_To be done_: Copy the entries word for word, starting at the beginning and ending with the line containing "Action: 550,548". Leave out the pictures.

_Records for this exercise_:

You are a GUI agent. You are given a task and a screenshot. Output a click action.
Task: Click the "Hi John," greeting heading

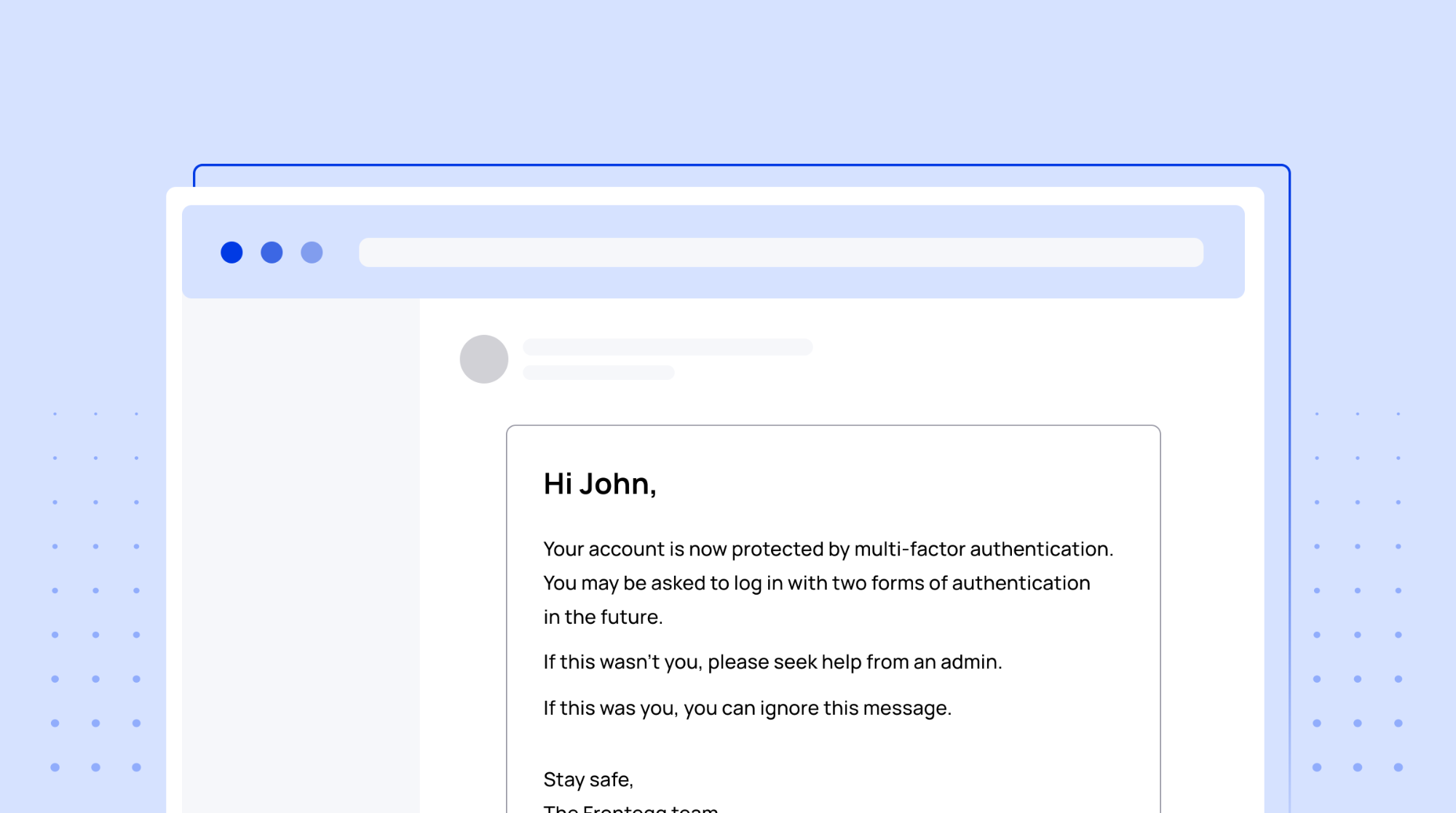(600, 485)
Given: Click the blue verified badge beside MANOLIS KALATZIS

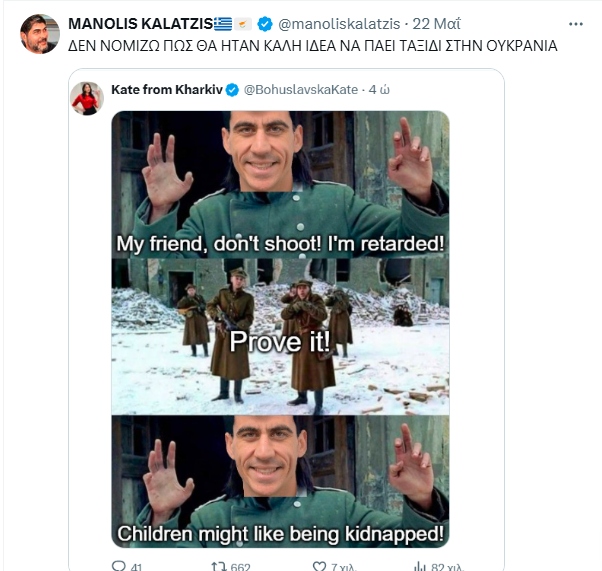Looking at the screenshot, I should pyautogui.click(x=265, y=24).
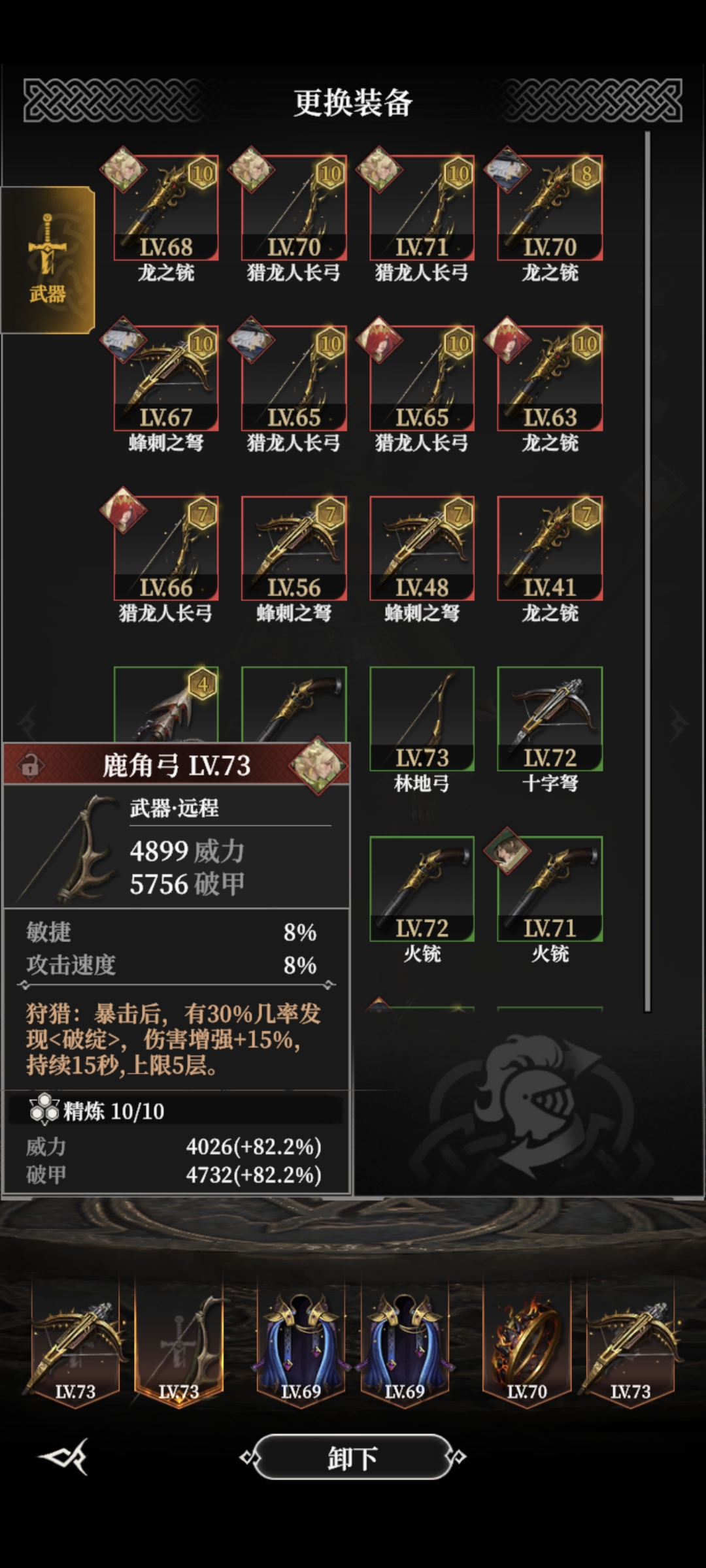
Task: Select the LV.41 龙之铳 weapon
Action: 550,548
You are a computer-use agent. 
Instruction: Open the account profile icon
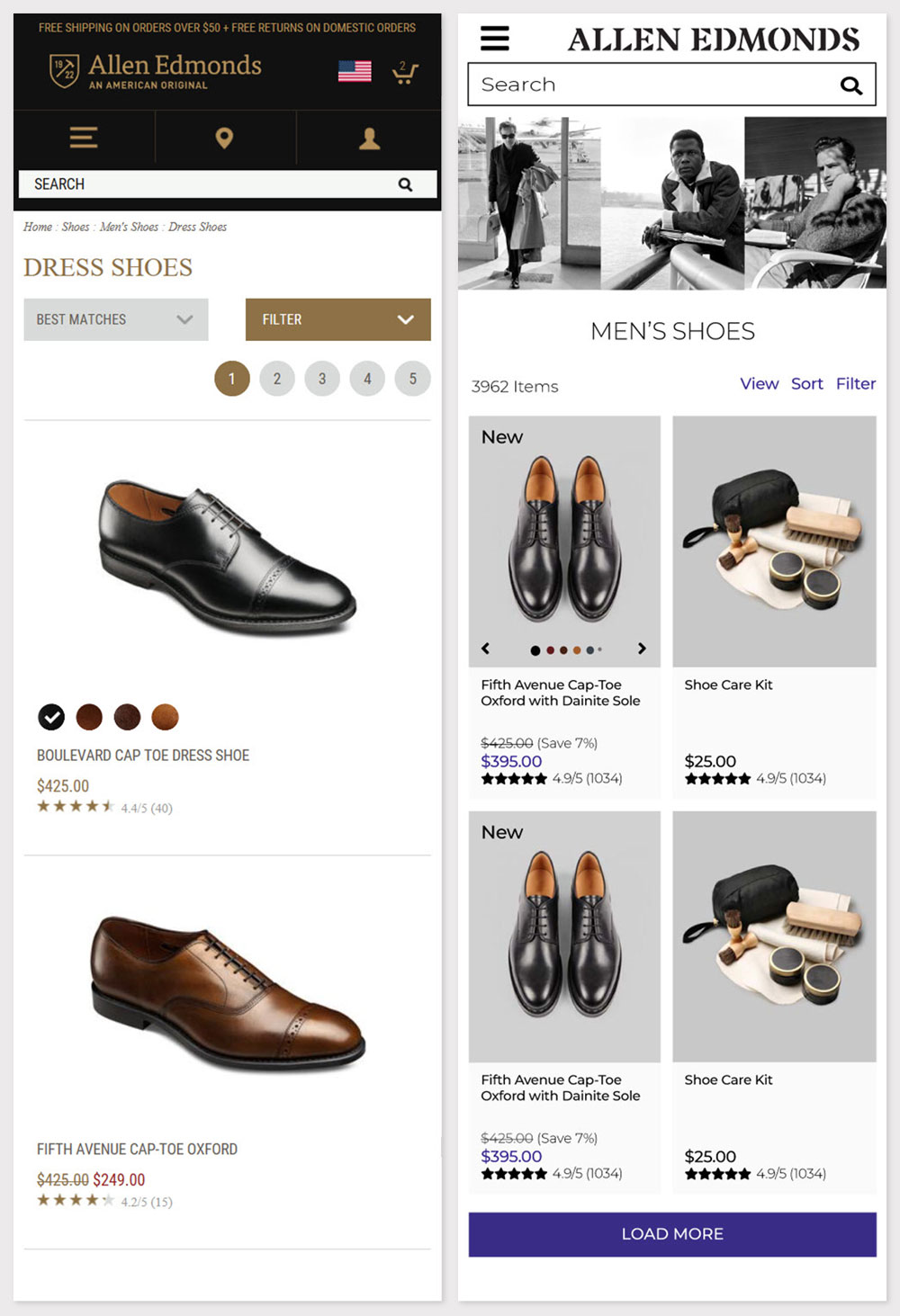tap(369, 138)
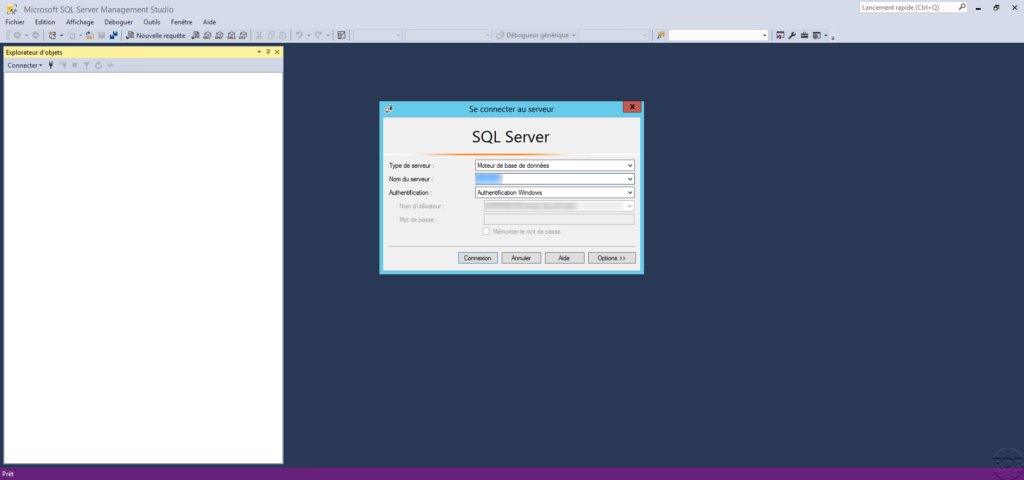Click the connect plug icon in Explorateur d'objets
Image resolution: width=1024 pixels, height=480 pixels.
51,65
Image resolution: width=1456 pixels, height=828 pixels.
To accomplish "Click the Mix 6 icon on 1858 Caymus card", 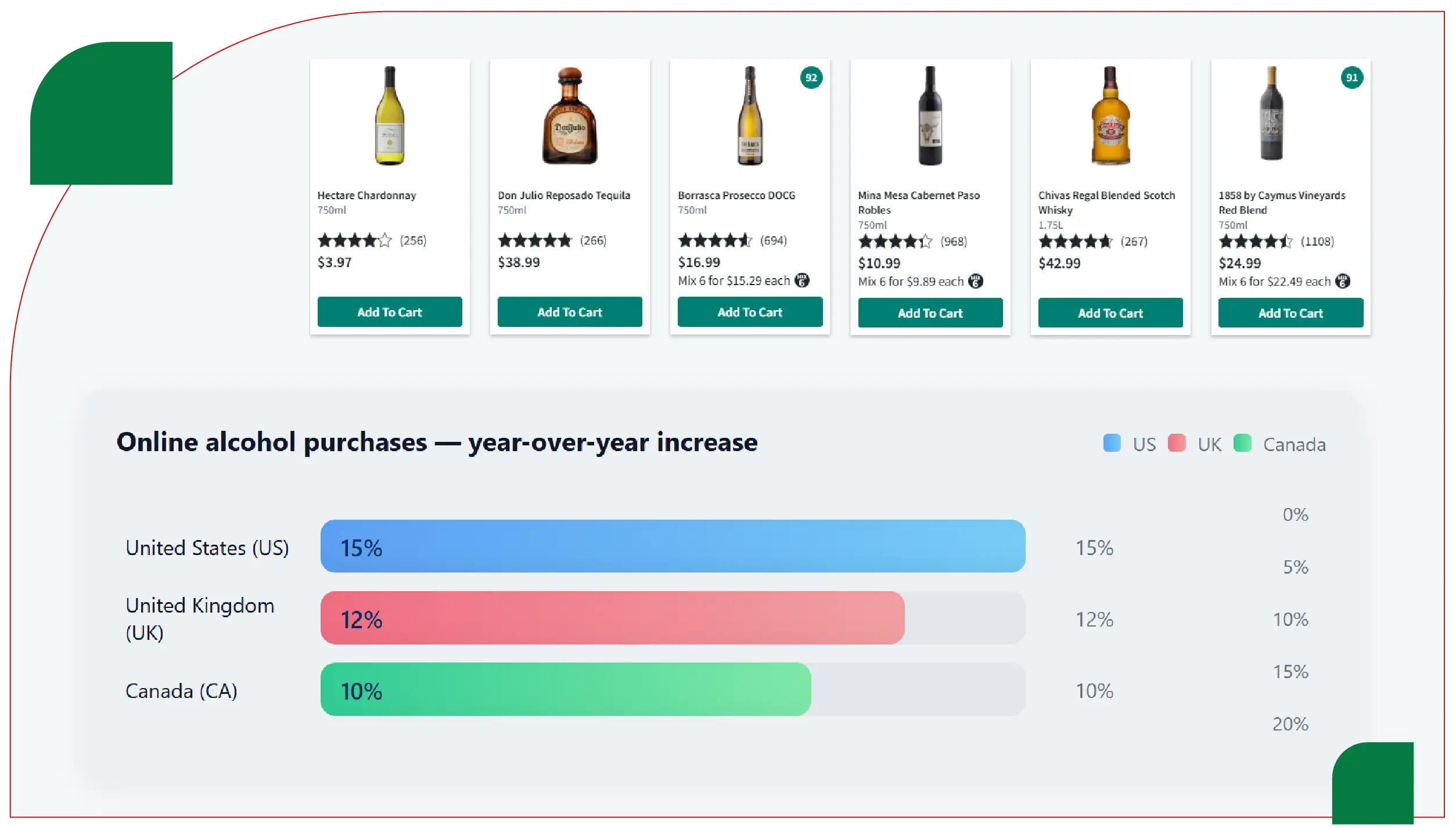I will coord(1342,281).
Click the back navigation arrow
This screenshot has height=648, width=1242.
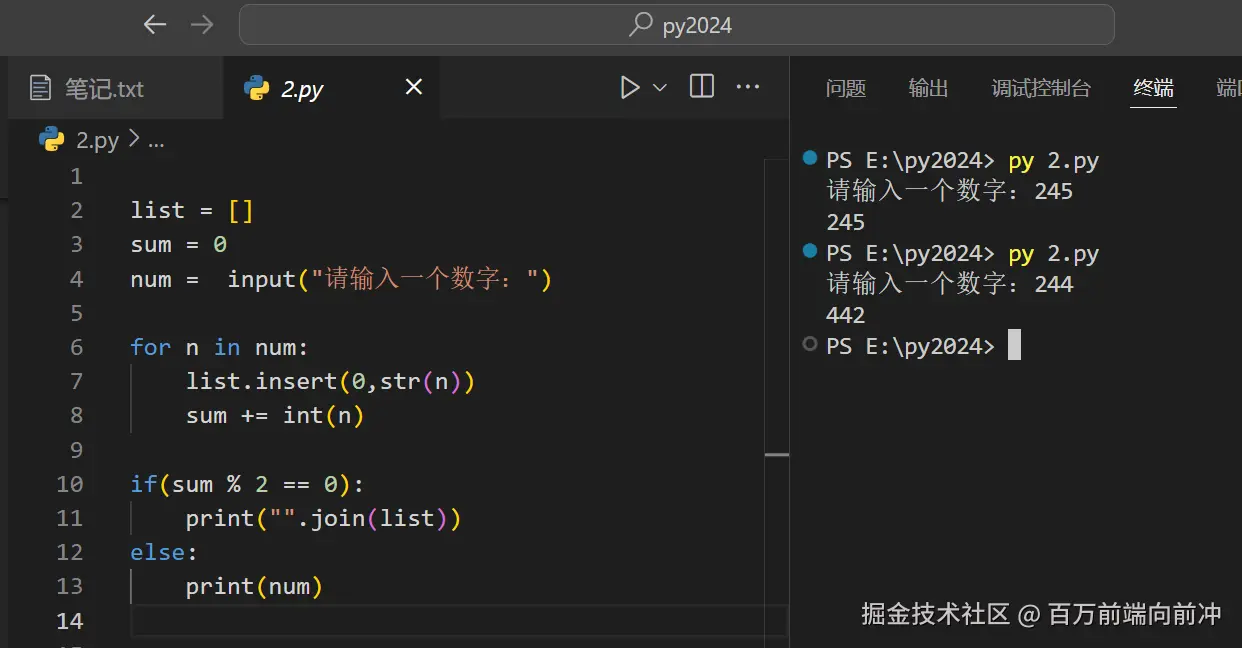(155, 25)
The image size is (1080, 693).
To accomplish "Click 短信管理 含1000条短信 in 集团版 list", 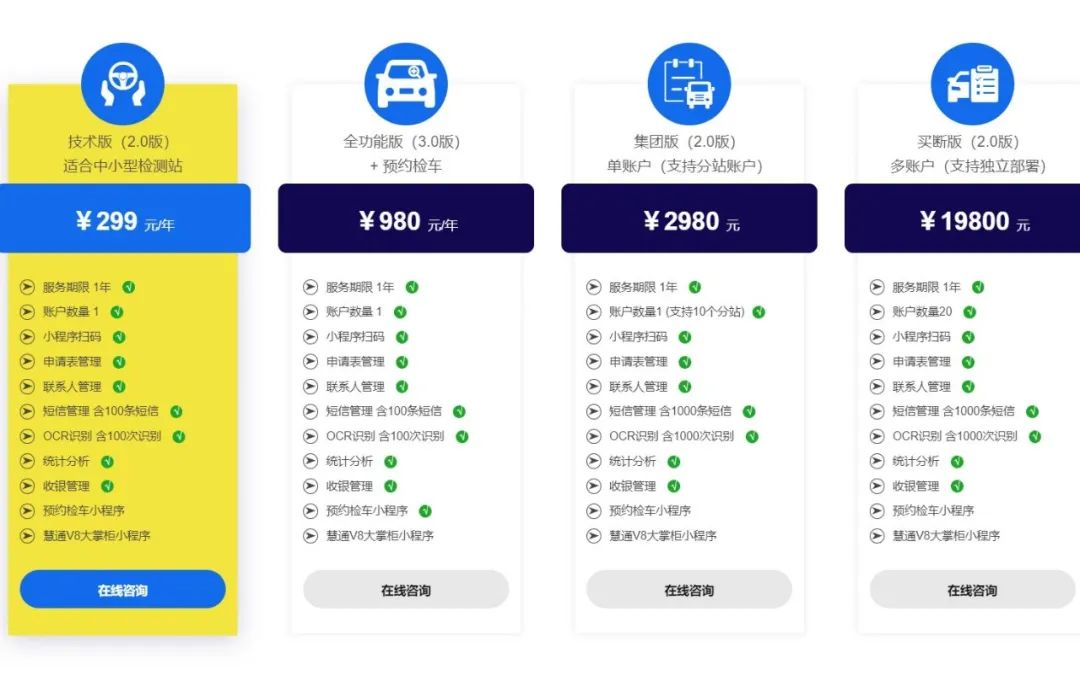I will point(669,411).

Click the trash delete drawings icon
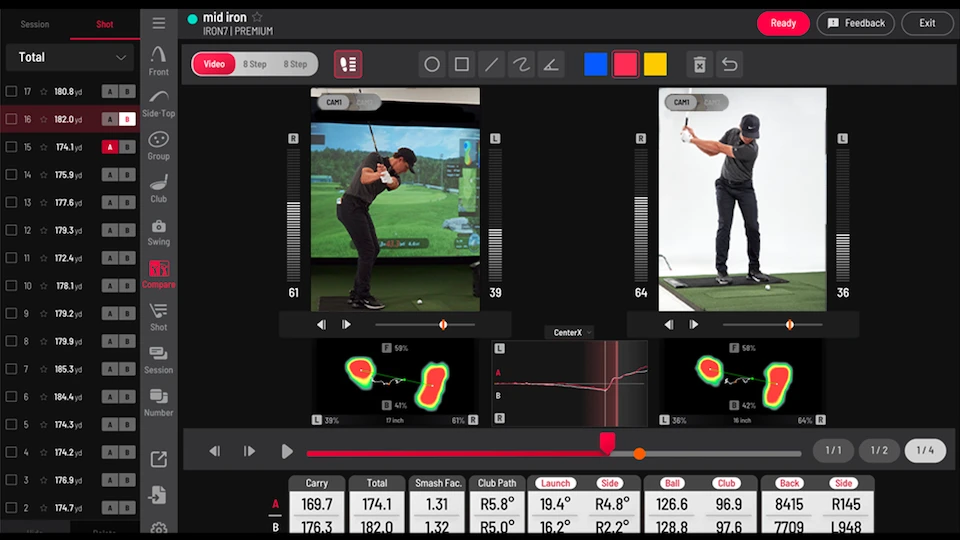700,65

_Response_:
You are a GUI agent. You are given a task and a screenshot. Output a click action.
Task: Click the "Hi John," greeting heading

(600, 485)
Given: Click the blue verified badge beside MANOLIS KALATZIS

Looking at the screenshot, I should pyautogui.click(x=265, y=24).
Task: Select the LV.41 龙之铳 weapon
Action: 550,548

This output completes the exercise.